The IL-4/IL-13 blocker dupilumab is at present approved for adult AD patients with moderate-to-severe disease. “I tend to warn my patients of conjunctivitis, which is the most frequent adverse event that is seen in 10-15% of patients. However, this side effect is easily manageable,” said Prof. Cohen. The responses seen with dupilumab are also durable, as demonstrated in the LIBERTY AD CHRONOS trial [6]. In this trial, dupilumab added to standard topical corticosteroid treatment for 1 year improved AD signs and symptoms, with acceptable safety.

There are also promising study results with dupilumab in adolescents, with a third obtaining almost clear skin [7]. In adolescents with severe disease, a high medical need exists for an effective treatment. “Hopefully, this study will lead to the approval of dupilumab in adolescents,” said Prof. Cohen.

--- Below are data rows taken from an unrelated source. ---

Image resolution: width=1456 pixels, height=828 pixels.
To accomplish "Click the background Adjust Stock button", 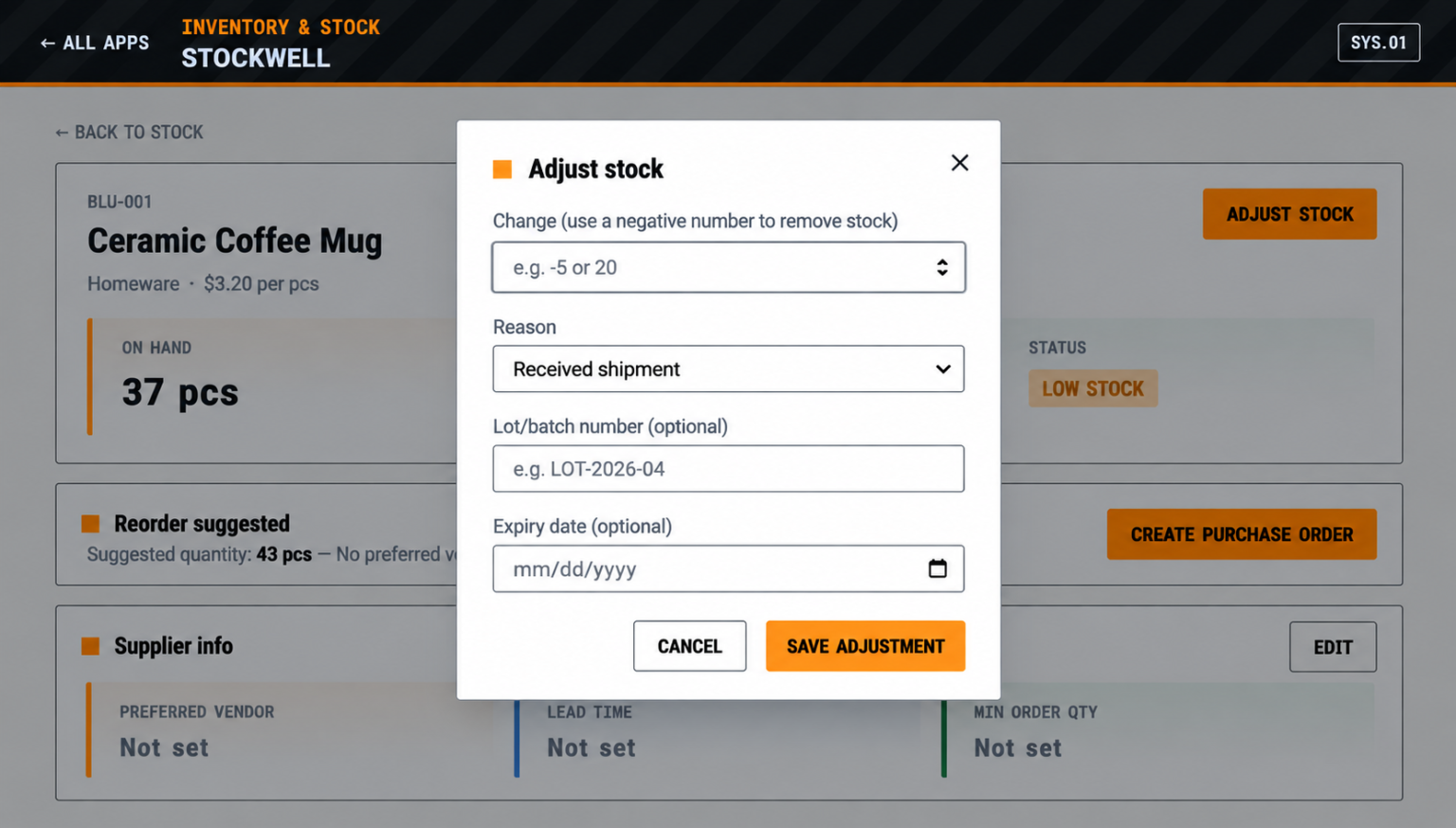I will click(x=1289, y=214).
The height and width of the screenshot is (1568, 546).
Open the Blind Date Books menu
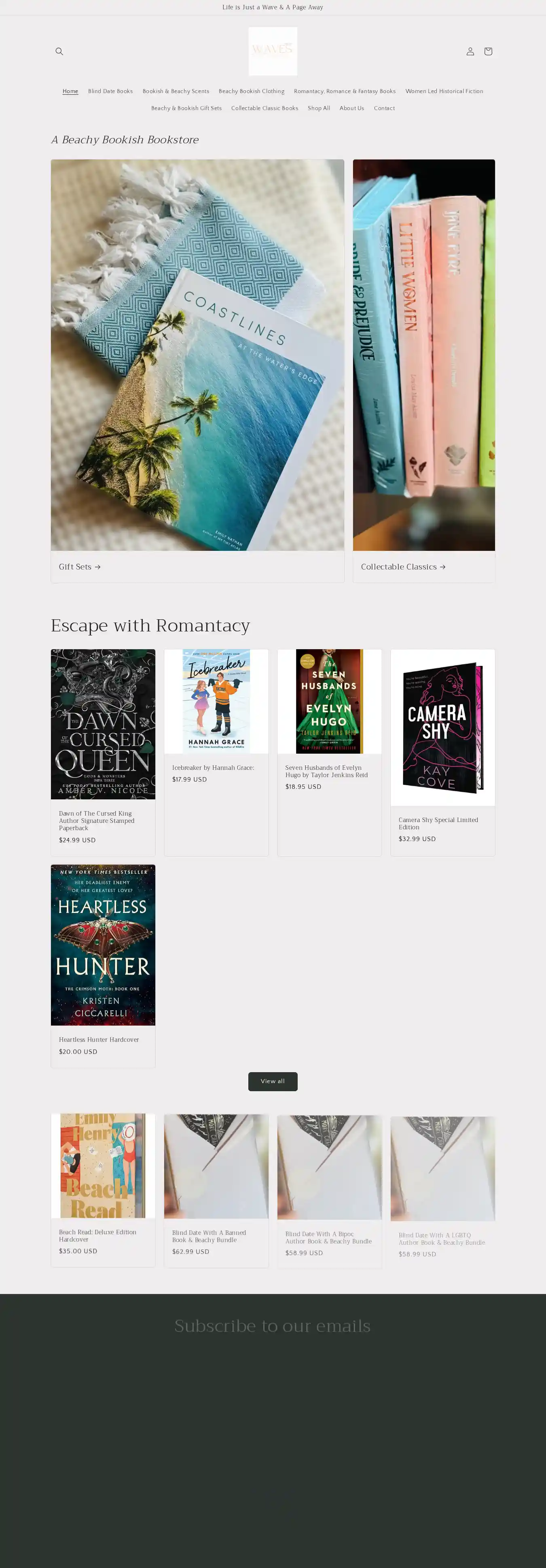110,91
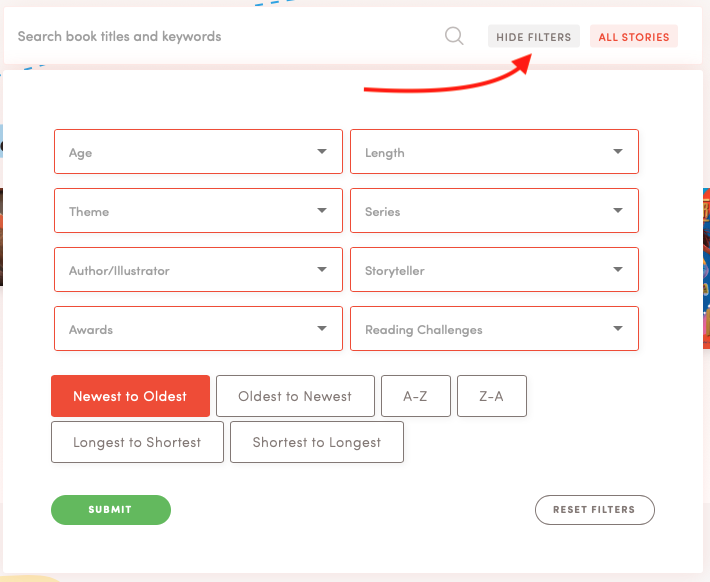Select Longest to Shortest sorting
The image size is (710, 582).
137,442
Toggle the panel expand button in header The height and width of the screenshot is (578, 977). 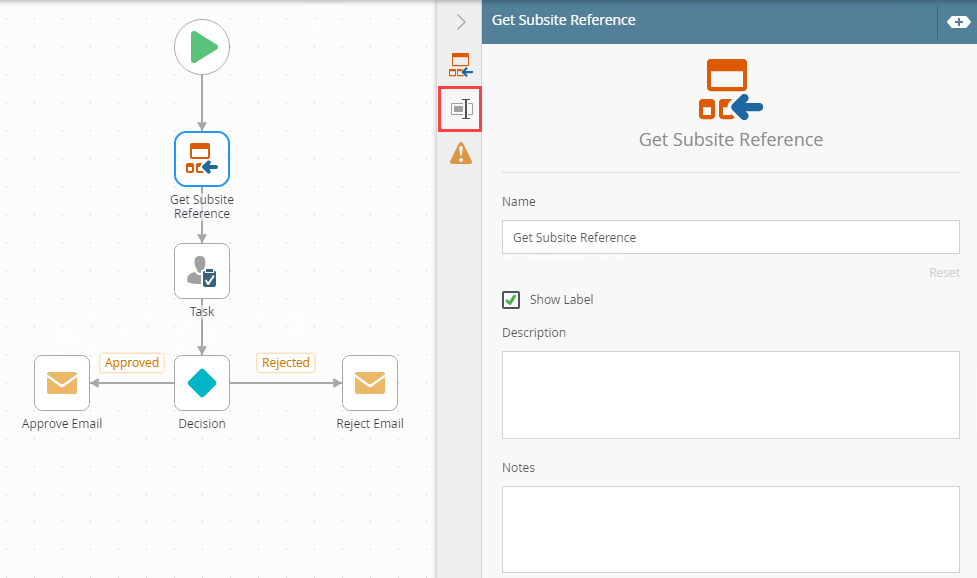[957, 21]

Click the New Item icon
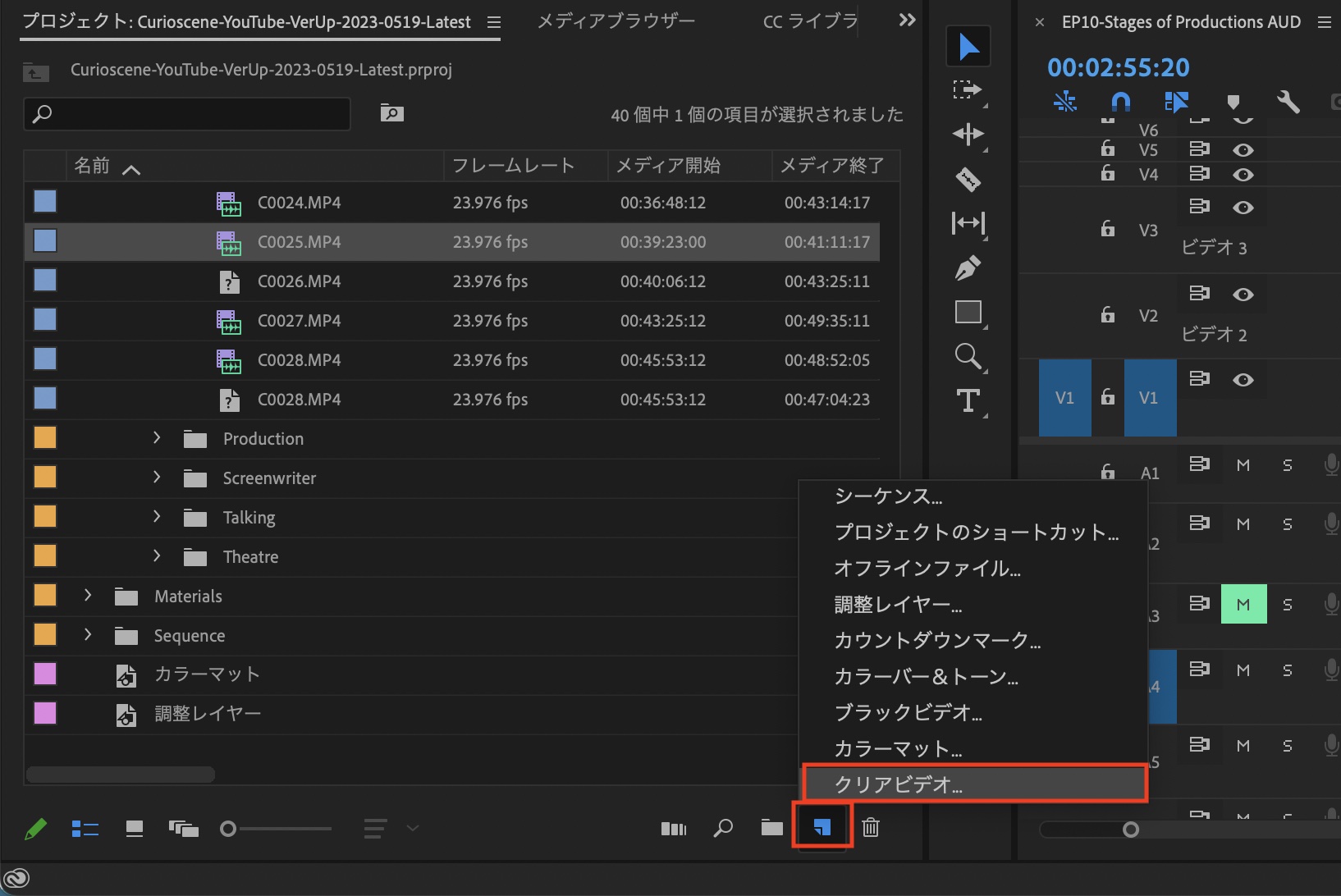(822, 828)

Selective IL-13 blockers in the pipeline

Tralokinumab is an interesting new agent that blocks IL-13 only. In a phase 2 study, therapy with tralokinumab in combination with topical steroids led to significant reductions in S. aureus colonisation compared with topical steroids with placebo [8]. “This is an interesting study, because now we have documented that if you get greater control of the disease, you also induce a change in the microbiome,” said Prof. Cohen. This effect might potentially lead to fewer skin infections and AD flares, in addition to improving disease severity scores.

JAK inhibitors are also an interesting addition to the AD armamentarium. Baricitinib is already approved for the therapy of rheumatoid arthritis, and a phase 2 study showed that this JAK inhibitor is also efficacious in AD [9]. The agent showed rapid improvements in EASI, itch, sleep disturbance, and quality of life, with significant improvements seen as early as week 1. A big advantage of the JAK inhibitors is that they can be administered orally. In rheumatology, there have been recent concerns about potential thromboembolic risks with the two JAK inhibitors, baricitinib and tofacitinib [10]. “Right now, the adverse event profile looks good, but we will see how things develop. Thromboembolic events will be the caveat of these drugs,” concluded Prof. Cohen.

Another novel topical option is tapinarof cream. This agent demonstrated efficacy for patients with either psoriasis or AD. Its anti-inflammatory properties are mediated through activation of the aryl hydrocarbon receptor in multiple cell types. In addition, tapinarof impacts barrier gene expression in primary human keratinocytes. “In a dose-finding study it was tested in various doses and there is certainly some efficacy here,” said Prof. Cohen. All newer therapies offer the opportunity for a more targeted approach with fewer potential adverse events.

1. Cohen DE. Lecture S003, AAD Annual Meeting, 1-5 March 2019, Washington DC, USA.
2. Komatsu et al. Nat Commun. 2013;4:1684.
3. Eichenfield LF et al. ePoster No 8478, AAD Annual Meeting, 1-5 March 2019, Washington DC, USA.
4. Eichenfield LF et al. J Am Acad Dermatol 2017;77:641-9.
5. Paller A et al. J Am Acad Dermatol 2016;75:494-503.
6. Blauvelt A et al. Lancet 2017;389:2287-2303.
7. Simpson E et al. Abstract D3T01.1L, EADV Annual Meeting, 12-16 September 2018, Paris, France.
8. Guttman-Yassky et al. Abstract P0283, EADV Annual Meeting, 12-16 September 2018, Paris, France.
9. Simpson E et al. Abstract FC03.02, EADV Annual Meeting, 12-16 September 2018, Paris, France.